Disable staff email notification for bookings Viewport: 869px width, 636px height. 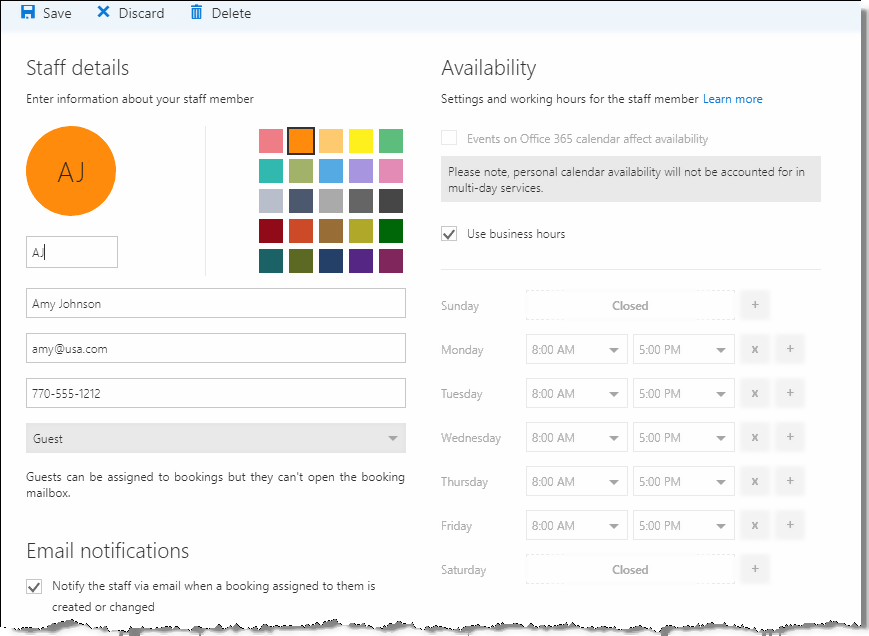(x=34, y=587)
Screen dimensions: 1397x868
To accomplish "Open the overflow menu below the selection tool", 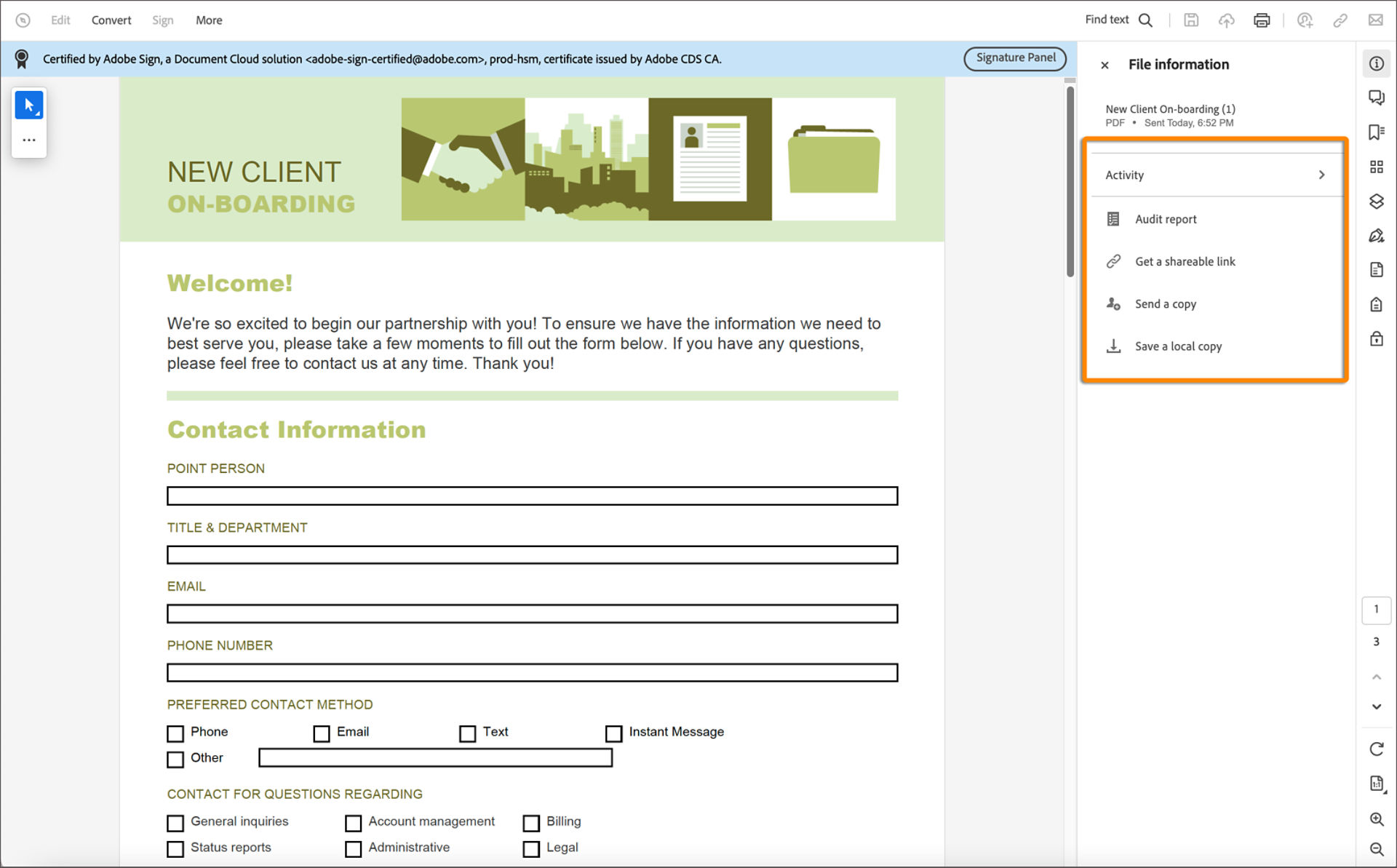I will (29, 139).

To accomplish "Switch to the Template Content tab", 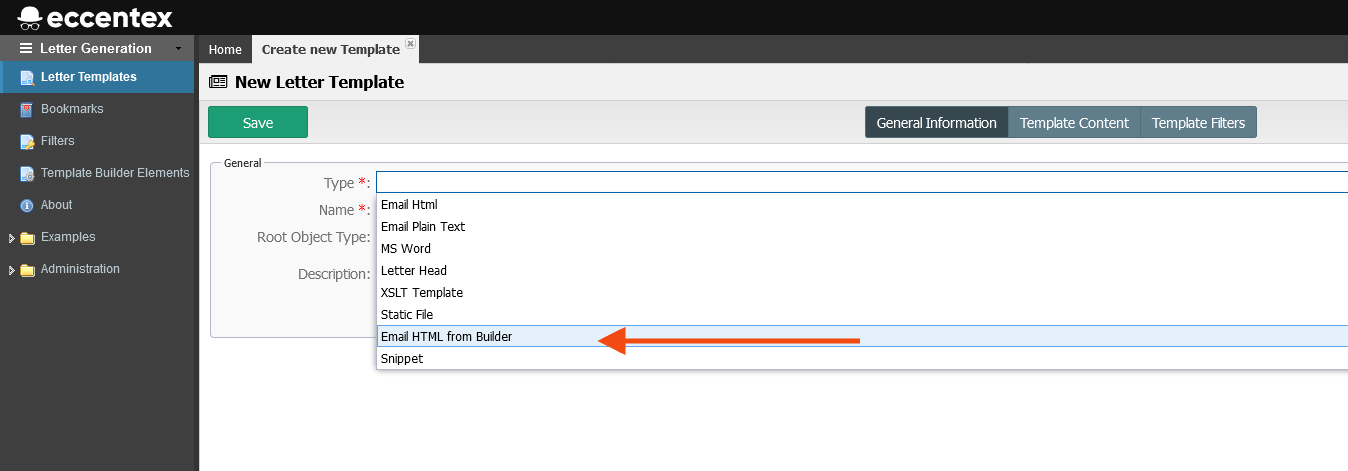I will [1074, 123].
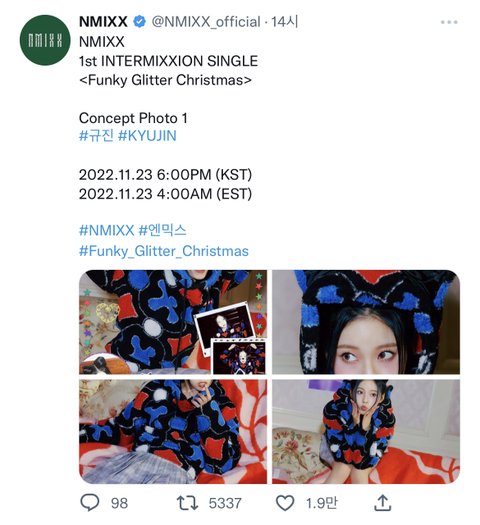Click the share upload icon
Screen dimensions: 480x525
[382, 502]
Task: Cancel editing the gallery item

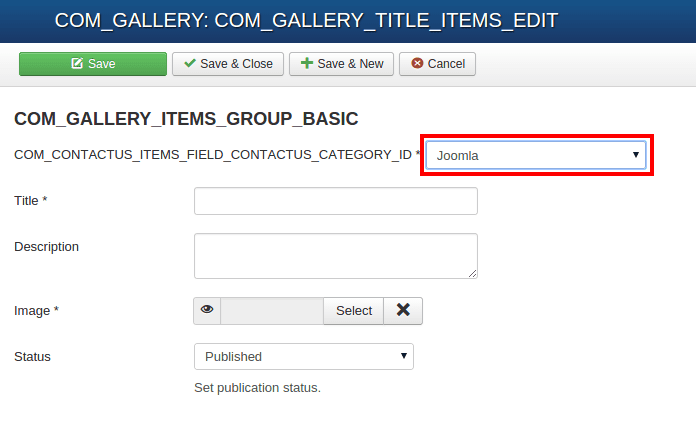Action: pyautogui.click(x=437, y=64)
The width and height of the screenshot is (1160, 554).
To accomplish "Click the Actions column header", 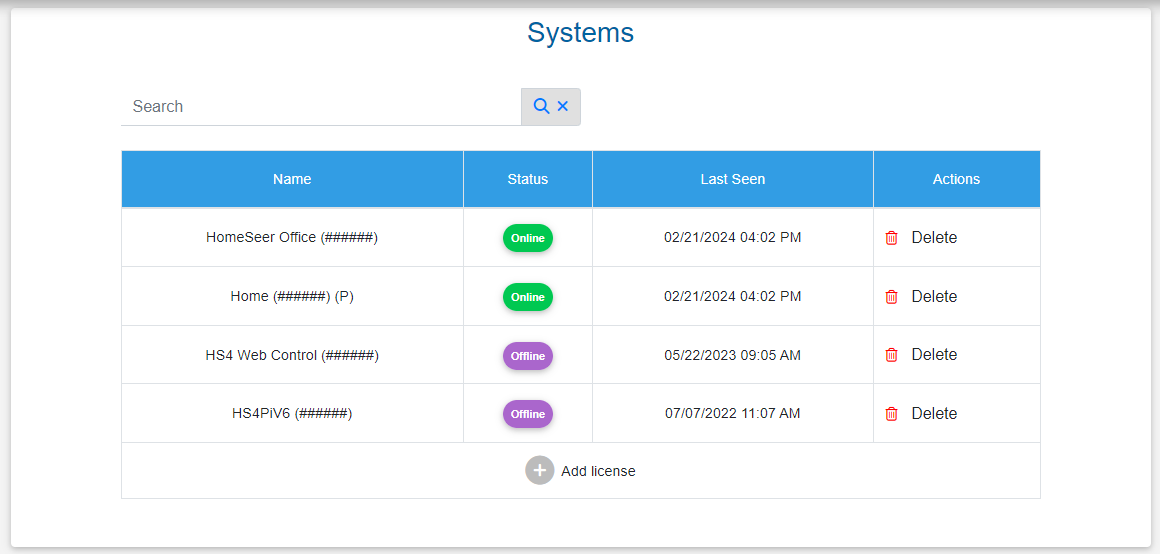I will pos(956,179).
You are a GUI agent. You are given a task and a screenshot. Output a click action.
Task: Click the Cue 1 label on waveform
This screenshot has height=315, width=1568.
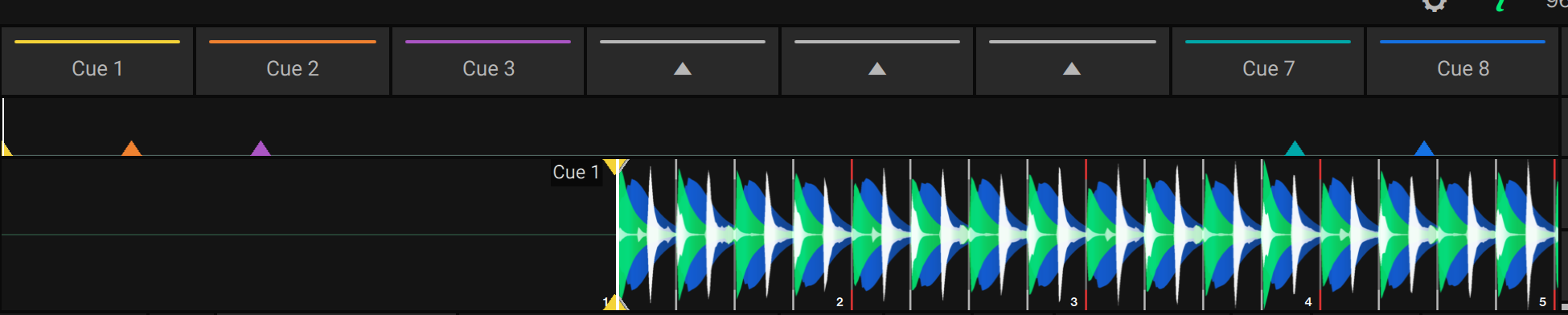click(576, 172)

++++++++++++++++++++

Task prompt:
Reproduce the records starting at the line containing "You are a GUI" and continuing to the end, replacing "screenshot" with "screen capture" wherever it appears and changing nothing else. Omit the pictures.

Exercise answer:
You are a GUI agent. You are given a task and a screen capture. Output a click action.
Task: Click the Cue 1 label on waveform
This screen capture has height=315, width=1568.
click(576, 172)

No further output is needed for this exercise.